Move add_experiences out of trainer, add Trajectories #3067

ervteng · 2019-12-10T22:17:29Z

Moves add_experiences out of the trainer class, and into a separate AgentProcessor class. Also, introduce the Trajectory abstraction.

In this new design, the AgentProcessor is given the BrainInfos through an add_experiences method. This then assembles Trajectories (lists of AgentExperiences) that are passed to a Trainer. The trainer can assume all AgentExperiences within a Trajectory belong to the same agent, and ingest it into the update buffer as appropriate.

NOTE: New normalization changes causes slight degradation in some environments (Crawler, Reacher) and a boost in other (Walker.) It also seems to improve performance with SAC (makes sense). New normalization should be more correct, as before we were taking the running mean and std of the mean obs across all agents, while now we are doing every experience separately.

ToDo for this PR:

~~Add TensorBoard logger that spans both inference stats (entropy, value estimates, rewards, etc.) and training stats.~~
~~Verify training performance (reward) is same. Currently seeing a small degradation in Crawler, Walker, and Reacher.~~

ToDo in subsequent PRs:

Add Queues between AgentProcessor and Trainers, to be stored as part of the AgentManager NamedTuple.
Make process_trajectory a private method in the Trainer, and rather give the trainer an advance() method that will ingest a trajectory from the queue and call process_trajectory.
Remove reference to Trainer in AgentProcessor.
Change internal buffer representation inside Trainer to be made of AgentExperiences rather than the old AgentBuffer format.

… develop-agentprocessor

ml-agents/mlagents/trainers/agent_processor.py

chriselion · 2019-12-18T19:10:44Z

ml-agents/mlagents/trainers/agent_processor.py

+        self.episode_steps: Counter = Counter()
+        self.episode_rewards: Dict[str, float] = defaultdict(float)
+        self.stats_reporter = stats_reporter
+        if max_trajectory_length:


Maybe make this default to a huge number instead (like sys.maxsize)? That might get rid of the need for ignore_max_length

Redid the logic to use sys.maxsize as default and now feeds that in in trainer_controller.py when no time_horizon is specified.

chriselion · 2019-12-18T19:16:52Z

ml-agents/mlagents/trainers/agent_processor.py

+            if stored_info is not None:
+                stored_take_action_outputs = self.last_take_action_outputs[agent_id]
+                idx = stored_info.agents.index(agent_id)
+                next_idx = next_info.agents.index(agent_id)
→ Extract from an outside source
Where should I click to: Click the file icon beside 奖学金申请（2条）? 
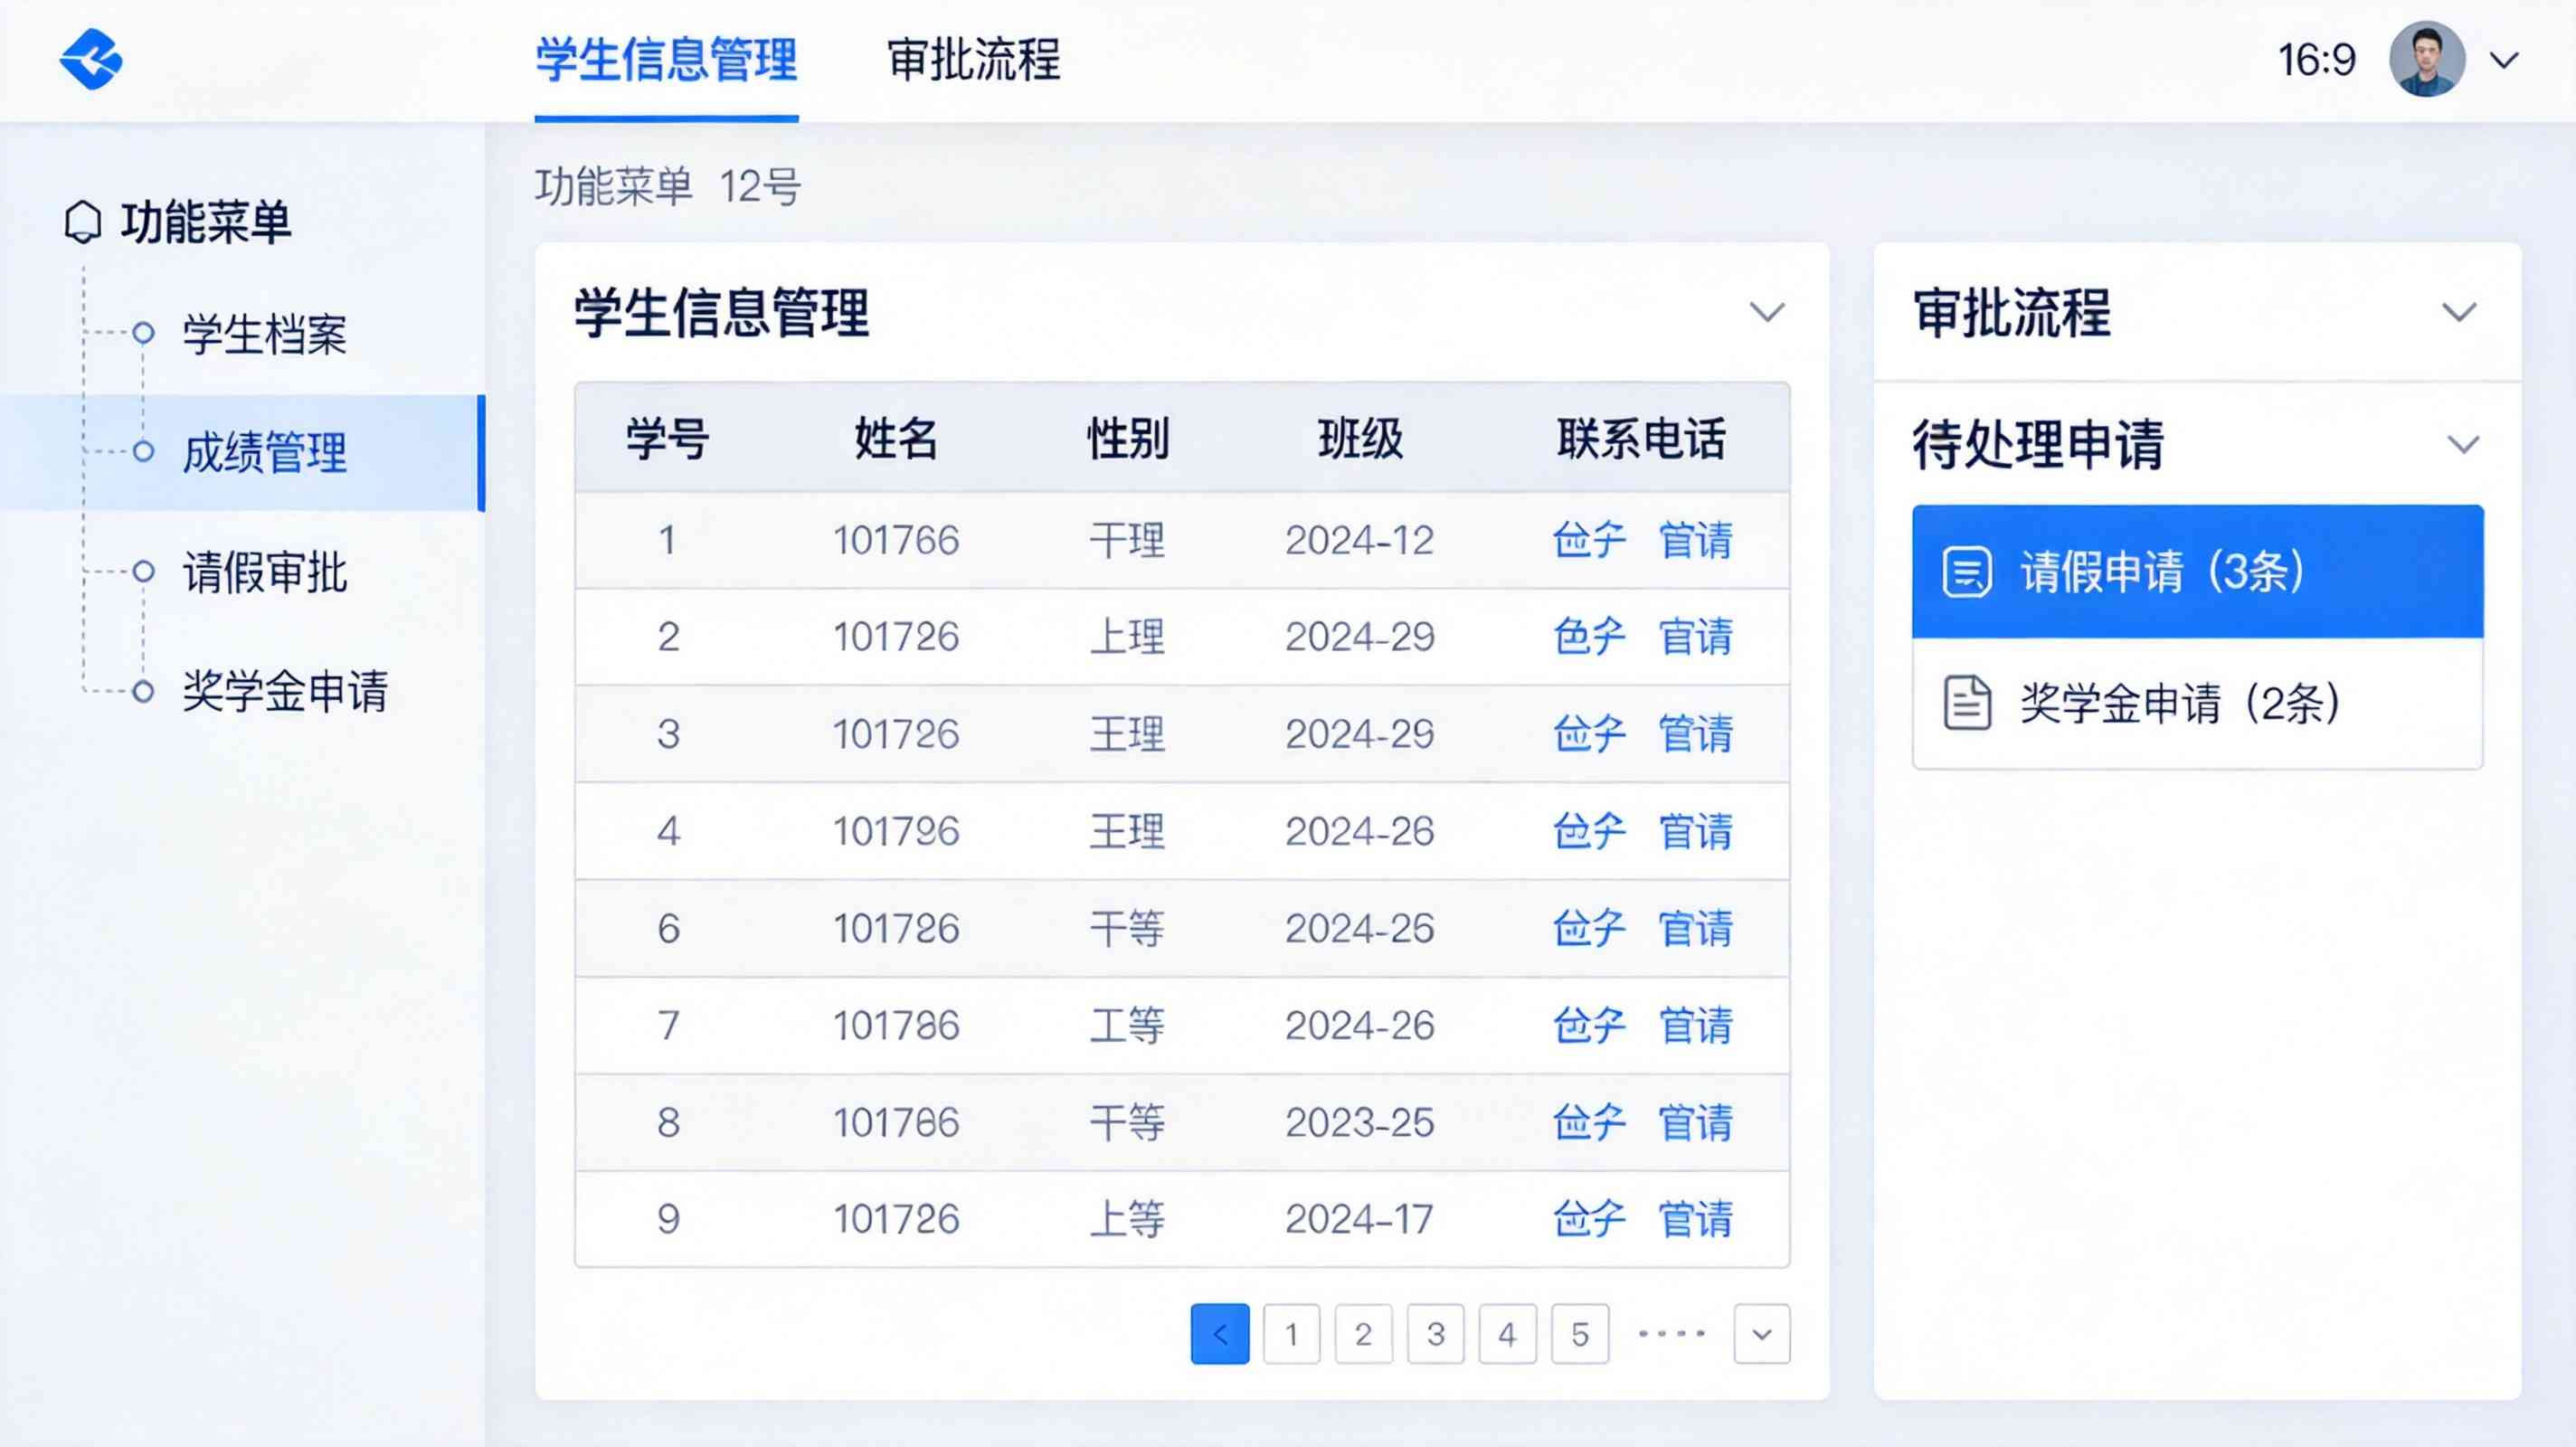1968,702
You shouldn't need to look this up since you're already iterating over next_info.agents, right? Just change

for agent_id in next_info.agents:

to

for next_idx, agent_id in enumerate(next_info.agents):

Good call - changed.

chriselion · 2019-12-18T19:17:51Z

ml-agents/mlagents/trainers/agent_processor.py

+            stored_info = self.last_brain_info.get(agent_id, None)
+            if stored_info is not None:
+                stored_take_action_outputs = self.last_take_action_outputs[agent_id]
+                idx = stored_info.agents.index(agent_id)


Little worried about the O(N) lookup here since we're doing it N times.

You might want to do something like

agent_id_to_index = {agent_id, i for i, agent_id in enumerate(stored_info.agents)}

outside the loop.

The tricky bit here is that the stored_info might be different per iteration of the loop (some agents in next_info might not have been in the previous info and vice-versa). So the index might change as well. To make matters worse, we do this indexing twice (once here, and once in the LL-Python API to convert BatchedState-> BrainInfo).

Long-term we will be removing BrainInfo, (today: BatchedState -> BrainInfo -> AgentExperience, end goal: BatchedState -> AgentExperience) so I think we will be able to get away with simply adding to trajectories agent-by-agent. We won't have to store the stored_info anymore. In this case, we will only have to do the indexing once.

chriselion · 2019-12-18T19:27:58Z

ml-agents/mlagents/trainers/rl_trainer.py

        # of what reward signals are actually present.
-        self.collected_rewards = {"environment": {}}
-        self.processing_buffer = ProcessingBuffer()
+        self.collected_rewards = {"environment": defaultdict(lambda: 0)}


nit: type hint

chriselion · 2019-12-18T20:43:41Z

ml-agents/mlagents/trainers/stats.py

+            filewriter_dir = "{basedir}/{category}".format(
+                basedir=self.base_dir, category=category
+            )
+            if not os.path.exists(filewriter_dir):


I might have missed this before - you can just do os.makedirs(filewriter_dir, exist_ok=True) instead of checking os.path.exists(). see https://docs.python.org/3/library/os.html#os.makedirs

chriselion · 2019-12-18T20:47:46Z

ml-agents/mlagents/trainers/tests/test_stats.py

+    assert statssummary2.num == 10
+    assert statssummary1.mean == 4.5
+    assert statssummary2.mean == 4.5
+    assert round(statssummary1.std, 1) == 2.9


I think you can also do assert statssummary1.std == pytest.approx(2.9) - maybe a little cleaner.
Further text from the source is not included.